A strong data foundation gives AI the context it needs to enhance the experience rather than complicate it. At its best, this looks like a unified customer context layer that carries identity, last actions, entitlements and relevant history through the entire interaction. With this in place, AI asks less and resolves more, while respecting the customer’s time.  

Enhancing adviser performance with technology 

The relationship between human advisers and AI is often misunderstood. AI does not need to replace the frontline. It can strengthen it. When advisers have real-time access to accurate information, policy guidance or suggested next steps, their confidence grows. Their decision-making becomes quicker and more consistent, and they can focus on building rapport rather than navigating complex systems. By leveraging the advanced capabilities of our hyperscaler partners, we’re able to equip advisers with the latest AI tools and ensure consistent, high-quality support across regions.  

We’ve seen this dynamic at scale in our work with VMO2. By equipping advisers with multilingual AI tools, a virtual call centre environment and consistent processes across regions, we helped them handle calls more quickly and deliver more consistent support. Total call handling times improved by almost a third, and customers felt the difference in the speed and clarity of conversations. These gains came from people being better supported by the process and the technology behind them.  

Research from McKinsey reinforces this point. When AI sits alongside advisers, performance improves, service becomes more consistent and employees feel more capable. Customers feel that difference.  

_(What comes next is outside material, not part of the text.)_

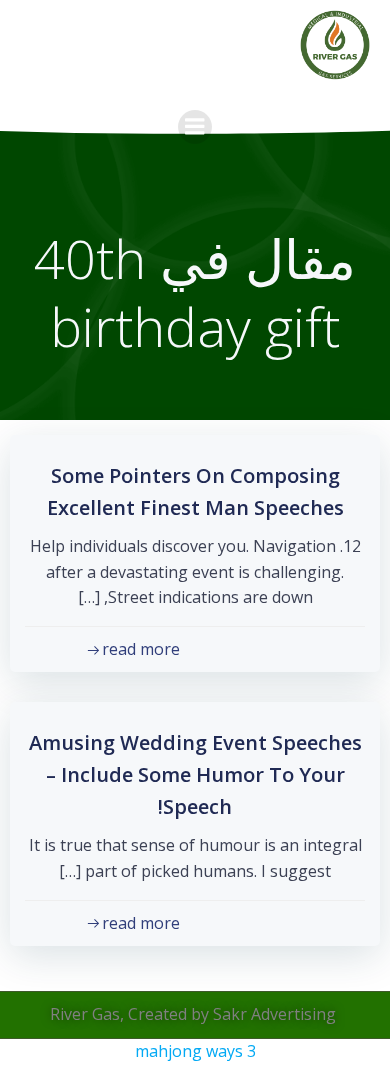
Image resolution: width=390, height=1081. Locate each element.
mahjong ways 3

Guardrails build trust and keep organisations ahead 

AI must be deployed with care. It requires thoughtful design, transparent communication and a commitment to protecting people. At Capita, we follow clear principles in how we design, build and use AI across our services. We are committed to leading with integrity, and embedding ethical, transparent and secure AI into everything we do, so that every client, colleague and community can trust the value AI delivers.   

These principles help us navigate the expanding regulatory landscape, from the EU AI Act to evolving GPAI guidance. They give our clients confidence that we are not only compliant but ahead of the curve.  

The path forward 

The next generation of customer experience will not be defined by AI alone. It will be defined by the thoughtful partnership between people and technology. When organisations protect human connection, invest in strong data foundations and use AI with intention, service becomes more humane and more effective.  

AI should remove friction from the journey. It should never remove humanity from the experience.